When it finally stopped and the sky went dark, there was always a pause. A silence so big and full of awe it was almost audible. Then the night would erupt with cheers and clapping and whoops and hollers as the entire city reveled in the celebration. You could hear crowds cheering from parking lots, stadiums, and rooftop decks for blocks upon blocks, the joy spreading from one picnic blanket to the next.
Then we’d snatch our belongings and race to the car so my dad could try to “beat the traffic”.
I would use every color in my crayon box to recreate the fireworks on construction paper for days.
This tradition peresevered for years and years for our family and many others. I adore the 4th. As we’ve all grown older our Independence Day traditions have moved zip codes and morphed a bit, but we still celebrate and share each other’s company as much as distance and schedules will allow.
Last year Chad and I made every attempt at being present for every fireworks event in a 60 mile radius. We were mostly successful in our endeavor, sitting on the roof of the car in the sticky summer heat watching the sky light up and glitter before our eyes. The town we live near was off their game last year, setting their show off a day earlier than usual. We only caught a glimpse of it by accident while making a late night run to the store for a gallon of milk. I was so disappointed.
Yesterday I came to find out that one of the more amazing shows we caught last year in a tiny mountain town nearby has already happened. The 2012 4th of July Extravaganza was scheduled for June 29th. WHAT. IN. THE. WORLD.
Rescheduling this most important national holiday has become a very common practice; most of the fireworks shows in our area are not even happening on the 4th. What’s worse is that we’d already missed many of them before the weekend even got started good. THAT is celebration ruination. For real.
For me, strawberries, buttermilk, and a cast iron skillet are the kitchen essence of July the 4th. They ring of freshness and tradition with just the right amount of comfort. I need lots of comfort when I miss out on happy holiday things that have carried on my whole life; things I’m only missing out on because of poor event planning and subsequent advertising. Strawberries and buttermilk definitely do the trick.
I baked this cake in my cast iron skillet using Joy the Baker’s flawless recipe. I loaded finished slices of my skillet cake with fresh whipped cream and more sliced fresh strawberries, picked and purchased that same day, courtesy of Knob Creek.
Roasted Strawberry Buttermilk Cake from Joy the Baker
1 small (8 ounce-ish) carton of strawberries, hulled and halved
2 tablespoons maple syrup
1 tablespoon olive oil
1 teensy pinch of kosher salt
2 teaspoons balsamic vinegar
2 1/2 cups all purpose flour
1 tablespoon baking powder
1/2 cup sugar
1/2 teaspoon salt
2 large eggs
1 1/2 cups buttermilk
1/4 cup unsalted butter, melted and cooled just a little
1 teaspoon vanilla
3 tablespoons turbinado sugar for sprinkling on top
Pre-heat the oven to 375 and line a rimmed baking sheet with parchment paper.

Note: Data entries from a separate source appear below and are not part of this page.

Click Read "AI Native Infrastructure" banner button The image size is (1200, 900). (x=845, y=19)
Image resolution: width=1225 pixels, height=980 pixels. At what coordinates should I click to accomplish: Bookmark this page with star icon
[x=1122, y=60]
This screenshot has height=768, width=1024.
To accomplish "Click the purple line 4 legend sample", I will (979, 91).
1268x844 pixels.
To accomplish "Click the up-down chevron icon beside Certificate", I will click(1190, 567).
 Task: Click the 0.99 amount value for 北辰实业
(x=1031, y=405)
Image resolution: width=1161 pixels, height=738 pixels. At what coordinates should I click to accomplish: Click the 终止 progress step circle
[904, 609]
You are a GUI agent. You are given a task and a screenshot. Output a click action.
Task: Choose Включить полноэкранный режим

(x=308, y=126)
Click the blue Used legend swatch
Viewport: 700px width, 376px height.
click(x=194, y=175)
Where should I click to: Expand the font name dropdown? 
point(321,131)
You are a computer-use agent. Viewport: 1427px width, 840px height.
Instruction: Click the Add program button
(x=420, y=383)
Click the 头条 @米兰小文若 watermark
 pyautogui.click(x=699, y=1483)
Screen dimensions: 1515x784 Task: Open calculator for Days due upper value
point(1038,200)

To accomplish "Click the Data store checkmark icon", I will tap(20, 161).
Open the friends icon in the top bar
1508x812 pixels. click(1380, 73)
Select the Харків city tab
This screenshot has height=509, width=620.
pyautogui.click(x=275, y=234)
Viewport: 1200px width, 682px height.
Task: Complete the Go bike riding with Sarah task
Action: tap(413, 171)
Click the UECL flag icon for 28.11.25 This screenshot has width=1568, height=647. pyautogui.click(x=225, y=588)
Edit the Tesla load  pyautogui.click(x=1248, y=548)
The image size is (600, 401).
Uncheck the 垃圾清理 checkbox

Put the strawberries in a bowl and in another smaller bowl whisk together the maple syrup, olive oil, and salt. Drizzle this mixture over the strawberries and toss to coat. Spread the strawberries evenly across the parchment paper in a single layer. Roast them for 25-35 minutes; watch them closely! Remove them when the juices thicken but before they start to burn (mine started to burn around the edges and I had to snatch them out!). Empty the strawberries AND their juices into a bowl and toss them with the balsalmic vinegar. Set aside.
Turn the oven up to 400.
Butter the heck out of your 11 inch cast iron skillet. Whisk together the flour, baking powder, salt, and sugar. In a smaller bowl whisk together the buttermilk, eggs, and butter. Then add in the vanilla.
Dump the buttermilk mixture into the flour mixture and stir until it is just smooth and combined. Spread the batter evenly in the buttered cast iron skillet and then spread half of the strawberries over the top. Sprinkle the turbinado sugar over the entire top of the cake.
Bake for 20-25 minutes, or until a toothpick inserted into the middle comes out clean. **WATCH the cake! Mine started to get a little too dark around the edges**
Serve at room temperature with fresh whipped cream and the remaining roasted strawberries.